Exercise set:
A – Answer these questions about the reinforcement learning flashcards:
(i) What does the environment emit at each timestep t?
(ii) What three tricks for training the network in DQN are listed?
(iii) What can a multi scale agent choose to change?
B – Rewrite the reinforcement learning flashcards starting with "The agent state is" and going on through "fully observable environment?", with "internal representation" replaced by "internal model".

─── Text passage

Reinforcment learning Flashcards

Question 1

Q

What does the agent do at each timestep t?

Answer

A

Take action a_t
Recieve observation o_t
Recieve reward r_t

Question 2

Q

What does the environment do at each timestep t?

Answer

A

Recieve action a_t
Emit observaton o_t
Emit reward r_t

Question 3

Q

What is the environment state?

Answer

A

The environment state is the internal representation of the environment and usually not vissible to the agent

Question 4

Q

What is the agent state?

Answer

A

The agent state is the agents internal representation, the information the agent uses to make decissions

Question 5

Q

What is a fully observable environment?

Answer

A

Agent state = Environment state = Information state. This is a MDP.

Question 6

Q

What is the markov assumption?

Answer

A

s_t and a_t are independent of former states and actions.

Question 7

Q

What is the goal of reinforcment learning?

Answer

A

Find a policy that maximises the sum of rewards.

Question 8

Q

What is the value function in reinforcment learning?

Answer

A

The predicted expected reward of all future actions.

Question 9

Q

What is the idea behind DQN (Deep Q learning)

Answer

A

Use a neural network to estimate the Q(s,a) function

Question 10

Q

What are some tricks for training the network in DQN?

Answer

A

1) Experience replay, store old action/state/reward tuples and sample from them for training
2) Periodic updates.
3) Clip rewards.

Question 11

Q

What are some challenges of DQN?

Answer

A

1) Non- idd. data
2) Rapid policy changes
3) Unknown reward range

Question 12

Q

What are two applications of reinforcment learning to imaging?

Answer

A

Anatomical landmark detection

Standard plane detection

Question 13

Q

What is a multi scale agent?

Answer

A

A agent that can choose to change the resolution

──────
─── Rows

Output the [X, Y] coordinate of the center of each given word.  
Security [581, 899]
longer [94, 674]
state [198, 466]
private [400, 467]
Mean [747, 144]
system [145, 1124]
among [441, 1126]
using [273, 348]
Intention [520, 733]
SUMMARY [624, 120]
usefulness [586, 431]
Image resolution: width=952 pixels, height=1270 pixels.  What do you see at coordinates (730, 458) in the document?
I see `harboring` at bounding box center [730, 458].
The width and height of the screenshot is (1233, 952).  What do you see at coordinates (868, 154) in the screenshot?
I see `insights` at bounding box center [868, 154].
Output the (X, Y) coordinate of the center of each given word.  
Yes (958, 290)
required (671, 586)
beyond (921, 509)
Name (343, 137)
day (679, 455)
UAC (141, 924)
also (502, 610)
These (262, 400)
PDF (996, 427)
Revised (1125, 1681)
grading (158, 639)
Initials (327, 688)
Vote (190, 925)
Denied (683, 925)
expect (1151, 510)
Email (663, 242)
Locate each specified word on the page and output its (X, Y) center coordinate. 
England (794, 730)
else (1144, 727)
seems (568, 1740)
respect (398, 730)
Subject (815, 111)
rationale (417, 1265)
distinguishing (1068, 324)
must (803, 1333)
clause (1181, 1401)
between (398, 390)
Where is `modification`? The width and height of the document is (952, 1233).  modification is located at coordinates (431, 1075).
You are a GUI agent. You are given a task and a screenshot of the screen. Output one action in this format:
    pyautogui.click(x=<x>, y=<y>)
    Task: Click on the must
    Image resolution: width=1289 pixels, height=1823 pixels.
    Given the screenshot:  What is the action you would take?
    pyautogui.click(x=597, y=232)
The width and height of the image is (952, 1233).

──────

Solution list:
A –
(i) An observation o_t and a reward r_t.
(ii) Experience replay, periodic updates, and clipping rewards.
(iii) The resolution.

B –
The agent state is the agents internal model, the information the agent uses to make decissions

Question 5

Q

What is a fully observable environment?